**Problem description**:
Repeat exactly, and only, the lines below starting at the line that contains "Image resolution: width=1877" and ending at the line that contains "Click the Plan", inclusive of both.

**Stored entries**:
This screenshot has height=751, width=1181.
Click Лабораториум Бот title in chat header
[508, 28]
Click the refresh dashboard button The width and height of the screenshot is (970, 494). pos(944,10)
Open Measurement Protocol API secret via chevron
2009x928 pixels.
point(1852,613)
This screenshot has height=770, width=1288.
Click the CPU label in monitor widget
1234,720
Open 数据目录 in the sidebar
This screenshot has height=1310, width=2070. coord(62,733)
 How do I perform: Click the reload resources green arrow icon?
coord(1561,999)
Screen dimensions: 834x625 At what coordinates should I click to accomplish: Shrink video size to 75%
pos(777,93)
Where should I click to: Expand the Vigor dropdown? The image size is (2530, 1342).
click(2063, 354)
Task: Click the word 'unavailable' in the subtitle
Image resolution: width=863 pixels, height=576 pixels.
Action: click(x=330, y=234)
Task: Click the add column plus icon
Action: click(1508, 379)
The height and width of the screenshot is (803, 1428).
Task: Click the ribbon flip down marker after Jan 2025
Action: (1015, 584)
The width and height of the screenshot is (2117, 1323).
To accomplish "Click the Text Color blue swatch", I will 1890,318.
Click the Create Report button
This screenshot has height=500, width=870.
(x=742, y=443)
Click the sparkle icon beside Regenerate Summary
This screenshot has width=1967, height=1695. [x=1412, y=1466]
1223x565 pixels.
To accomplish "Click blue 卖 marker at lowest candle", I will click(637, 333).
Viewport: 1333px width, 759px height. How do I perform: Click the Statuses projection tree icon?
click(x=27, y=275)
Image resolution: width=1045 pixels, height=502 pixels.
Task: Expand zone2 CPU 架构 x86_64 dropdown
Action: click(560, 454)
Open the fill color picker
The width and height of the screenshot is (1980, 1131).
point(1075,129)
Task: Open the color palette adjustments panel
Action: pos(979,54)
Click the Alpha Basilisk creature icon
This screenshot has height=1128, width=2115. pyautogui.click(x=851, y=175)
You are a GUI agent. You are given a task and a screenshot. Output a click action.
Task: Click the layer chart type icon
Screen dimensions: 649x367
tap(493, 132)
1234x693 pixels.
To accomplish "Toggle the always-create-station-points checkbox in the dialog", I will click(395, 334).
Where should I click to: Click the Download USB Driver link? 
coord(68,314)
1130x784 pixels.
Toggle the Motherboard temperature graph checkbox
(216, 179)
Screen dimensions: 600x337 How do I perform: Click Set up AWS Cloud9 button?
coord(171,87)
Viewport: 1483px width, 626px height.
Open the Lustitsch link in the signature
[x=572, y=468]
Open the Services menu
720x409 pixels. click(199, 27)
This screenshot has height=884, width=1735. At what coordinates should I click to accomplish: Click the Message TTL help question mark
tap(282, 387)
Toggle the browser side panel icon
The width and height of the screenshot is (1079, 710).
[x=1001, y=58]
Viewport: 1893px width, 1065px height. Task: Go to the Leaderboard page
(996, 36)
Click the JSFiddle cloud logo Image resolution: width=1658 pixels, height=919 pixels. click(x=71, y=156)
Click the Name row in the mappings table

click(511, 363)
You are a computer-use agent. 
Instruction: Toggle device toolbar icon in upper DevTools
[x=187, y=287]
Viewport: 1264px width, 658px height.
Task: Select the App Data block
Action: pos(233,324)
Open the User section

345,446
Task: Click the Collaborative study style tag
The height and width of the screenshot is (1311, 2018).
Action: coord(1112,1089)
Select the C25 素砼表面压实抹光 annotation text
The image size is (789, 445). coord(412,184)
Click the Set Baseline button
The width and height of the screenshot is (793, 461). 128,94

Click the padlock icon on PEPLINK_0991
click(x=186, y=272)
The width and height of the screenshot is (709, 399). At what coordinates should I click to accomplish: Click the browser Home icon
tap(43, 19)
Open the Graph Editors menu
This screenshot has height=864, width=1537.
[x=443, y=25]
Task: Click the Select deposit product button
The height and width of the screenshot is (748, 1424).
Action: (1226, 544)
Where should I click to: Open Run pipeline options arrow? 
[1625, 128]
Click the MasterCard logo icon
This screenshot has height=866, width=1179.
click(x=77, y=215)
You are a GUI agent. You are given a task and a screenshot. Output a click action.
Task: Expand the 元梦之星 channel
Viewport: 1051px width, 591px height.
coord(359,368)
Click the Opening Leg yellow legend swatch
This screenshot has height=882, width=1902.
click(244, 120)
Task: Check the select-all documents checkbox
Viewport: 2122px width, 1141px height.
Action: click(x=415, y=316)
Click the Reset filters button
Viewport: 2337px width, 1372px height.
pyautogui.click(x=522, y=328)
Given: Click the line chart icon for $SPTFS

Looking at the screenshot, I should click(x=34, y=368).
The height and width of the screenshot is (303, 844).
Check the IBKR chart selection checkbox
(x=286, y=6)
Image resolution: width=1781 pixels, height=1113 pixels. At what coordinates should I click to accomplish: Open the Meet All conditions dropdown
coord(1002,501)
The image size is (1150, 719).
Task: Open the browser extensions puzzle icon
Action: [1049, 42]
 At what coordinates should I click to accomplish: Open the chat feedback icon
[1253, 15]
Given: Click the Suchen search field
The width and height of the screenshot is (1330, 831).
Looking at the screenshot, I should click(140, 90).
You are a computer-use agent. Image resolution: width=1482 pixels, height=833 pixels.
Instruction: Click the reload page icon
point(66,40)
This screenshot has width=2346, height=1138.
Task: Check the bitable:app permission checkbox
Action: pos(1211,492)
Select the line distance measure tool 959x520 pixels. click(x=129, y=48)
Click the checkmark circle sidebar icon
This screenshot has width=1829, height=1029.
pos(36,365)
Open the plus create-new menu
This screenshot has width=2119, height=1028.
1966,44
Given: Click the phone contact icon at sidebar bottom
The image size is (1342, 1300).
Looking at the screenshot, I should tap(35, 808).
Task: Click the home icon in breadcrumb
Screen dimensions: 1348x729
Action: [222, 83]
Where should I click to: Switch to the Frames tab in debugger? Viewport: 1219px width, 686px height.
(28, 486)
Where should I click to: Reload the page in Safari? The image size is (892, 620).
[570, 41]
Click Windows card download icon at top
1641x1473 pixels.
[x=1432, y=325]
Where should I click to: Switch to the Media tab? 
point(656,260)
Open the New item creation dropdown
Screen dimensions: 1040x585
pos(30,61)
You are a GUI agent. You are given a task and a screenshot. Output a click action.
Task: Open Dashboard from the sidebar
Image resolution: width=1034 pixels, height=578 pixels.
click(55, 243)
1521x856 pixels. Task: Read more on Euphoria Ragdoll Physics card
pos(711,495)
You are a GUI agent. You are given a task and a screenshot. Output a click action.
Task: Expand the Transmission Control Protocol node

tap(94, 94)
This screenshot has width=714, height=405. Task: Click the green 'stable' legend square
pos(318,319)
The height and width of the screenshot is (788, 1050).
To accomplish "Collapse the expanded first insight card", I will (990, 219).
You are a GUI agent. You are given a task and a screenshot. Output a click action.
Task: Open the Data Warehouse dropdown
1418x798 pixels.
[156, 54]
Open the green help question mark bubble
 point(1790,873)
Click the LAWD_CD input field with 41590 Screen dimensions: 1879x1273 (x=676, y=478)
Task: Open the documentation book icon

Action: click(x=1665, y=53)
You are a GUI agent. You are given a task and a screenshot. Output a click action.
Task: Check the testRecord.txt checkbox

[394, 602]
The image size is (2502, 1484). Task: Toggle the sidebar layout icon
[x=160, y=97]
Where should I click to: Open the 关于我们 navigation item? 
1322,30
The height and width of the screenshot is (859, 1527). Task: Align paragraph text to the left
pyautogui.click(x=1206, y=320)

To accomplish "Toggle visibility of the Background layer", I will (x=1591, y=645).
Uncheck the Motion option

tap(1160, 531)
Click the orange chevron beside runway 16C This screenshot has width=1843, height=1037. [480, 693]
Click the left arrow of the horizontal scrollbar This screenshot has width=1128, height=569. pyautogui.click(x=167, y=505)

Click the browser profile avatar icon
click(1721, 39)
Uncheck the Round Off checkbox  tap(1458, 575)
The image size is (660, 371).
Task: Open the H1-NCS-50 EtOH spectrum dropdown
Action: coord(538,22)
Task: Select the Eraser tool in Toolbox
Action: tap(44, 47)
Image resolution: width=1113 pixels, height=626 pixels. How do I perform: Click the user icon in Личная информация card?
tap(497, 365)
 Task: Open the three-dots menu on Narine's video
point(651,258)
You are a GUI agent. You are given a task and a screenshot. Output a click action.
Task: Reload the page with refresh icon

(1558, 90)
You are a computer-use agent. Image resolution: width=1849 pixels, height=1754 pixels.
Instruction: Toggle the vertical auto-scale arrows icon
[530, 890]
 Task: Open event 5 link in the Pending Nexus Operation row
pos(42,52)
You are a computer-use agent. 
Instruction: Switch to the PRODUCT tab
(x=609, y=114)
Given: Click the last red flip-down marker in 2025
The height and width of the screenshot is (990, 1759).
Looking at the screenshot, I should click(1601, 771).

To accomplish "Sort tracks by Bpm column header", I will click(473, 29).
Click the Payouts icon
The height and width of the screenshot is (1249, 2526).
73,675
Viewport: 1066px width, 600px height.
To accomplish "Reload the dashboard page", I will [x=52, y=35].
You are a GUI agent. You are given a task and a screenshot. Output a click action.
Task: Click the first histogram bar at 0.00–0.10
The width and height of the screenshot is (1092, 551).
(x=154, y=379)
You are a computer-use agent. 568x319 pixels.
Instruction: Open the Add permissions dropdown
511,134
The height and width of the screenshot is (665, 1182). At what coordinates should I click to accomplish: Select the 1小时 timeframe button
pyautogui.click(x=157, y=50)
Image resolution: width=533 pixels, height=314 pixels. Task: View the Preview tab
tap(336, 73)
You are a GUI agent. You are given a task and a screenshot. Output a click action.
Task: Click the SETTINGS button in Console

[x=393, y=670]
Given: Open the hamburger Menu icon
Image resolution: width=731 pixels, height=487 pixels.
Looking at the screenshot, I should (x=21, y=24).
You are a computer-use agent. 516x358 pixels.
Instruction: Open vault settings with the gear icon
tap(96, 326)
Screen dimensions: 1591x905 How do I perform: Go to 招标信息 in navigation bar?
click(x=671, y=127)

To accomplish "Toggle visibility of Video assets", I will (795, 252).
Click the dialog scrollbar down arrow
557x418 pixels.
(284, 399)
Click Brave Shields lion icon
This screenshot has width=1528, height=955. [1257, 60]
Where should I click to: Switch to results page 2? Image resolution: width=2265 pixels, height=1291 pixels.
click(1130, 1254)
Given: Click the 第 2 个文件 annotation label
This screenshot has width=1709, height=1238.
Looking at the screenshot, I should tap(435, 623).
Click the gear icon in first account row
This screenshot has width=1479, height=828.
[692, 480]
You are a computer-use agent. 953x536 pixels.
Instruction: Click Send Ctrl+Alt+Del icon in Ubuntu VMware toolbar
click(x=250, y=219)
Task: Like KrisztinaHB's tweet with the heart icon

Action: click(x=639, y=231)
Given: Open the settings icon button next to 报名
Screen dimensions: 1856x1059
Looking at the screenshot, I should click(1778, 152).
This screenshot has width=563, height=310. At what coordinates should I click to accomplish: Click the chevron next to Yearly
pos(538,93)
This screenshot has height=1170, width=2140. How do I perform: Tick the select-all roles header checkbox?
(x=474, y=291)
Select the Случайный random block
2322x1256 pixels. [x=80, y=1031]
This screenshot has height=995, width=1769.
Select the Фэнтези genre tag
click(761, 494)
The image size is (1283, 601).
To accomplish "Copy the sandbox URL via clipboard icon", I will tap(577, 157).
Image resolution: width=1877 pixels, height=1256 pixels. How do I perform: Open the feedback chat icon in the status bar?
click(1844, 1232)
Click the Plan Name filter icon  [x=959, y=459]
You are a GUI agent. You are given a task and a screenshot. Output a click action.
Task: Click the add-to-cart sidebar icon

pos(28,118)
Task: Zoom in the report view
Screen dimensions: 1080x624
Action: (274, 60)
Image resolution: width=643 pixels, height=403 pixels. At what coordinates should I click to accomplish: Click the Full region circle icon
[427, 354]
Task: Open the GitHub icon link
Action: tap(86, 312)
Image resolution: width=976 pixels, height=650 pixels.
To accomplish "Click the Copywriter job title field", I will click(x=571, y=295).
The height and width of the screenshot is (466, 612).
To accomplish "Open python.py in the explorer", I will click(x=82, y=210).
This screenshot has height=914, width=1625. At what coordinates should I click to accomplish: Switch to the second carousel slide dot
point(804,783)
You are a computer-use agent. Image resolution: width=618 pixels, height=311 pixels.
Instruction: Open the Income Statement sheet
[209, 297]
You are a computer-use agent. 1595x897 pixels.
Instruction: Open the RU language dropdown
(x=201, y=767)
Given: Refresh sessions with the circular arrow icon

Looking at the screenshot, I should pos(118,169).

**Response to the exercise**:
Image resolution: width=1877 pixels, height=1256 pixels. How do I perform: Open the feedback chat icon in the status bar?
click(1844, 1232)
Click the Plan Name filter icon  [x=959, y=459]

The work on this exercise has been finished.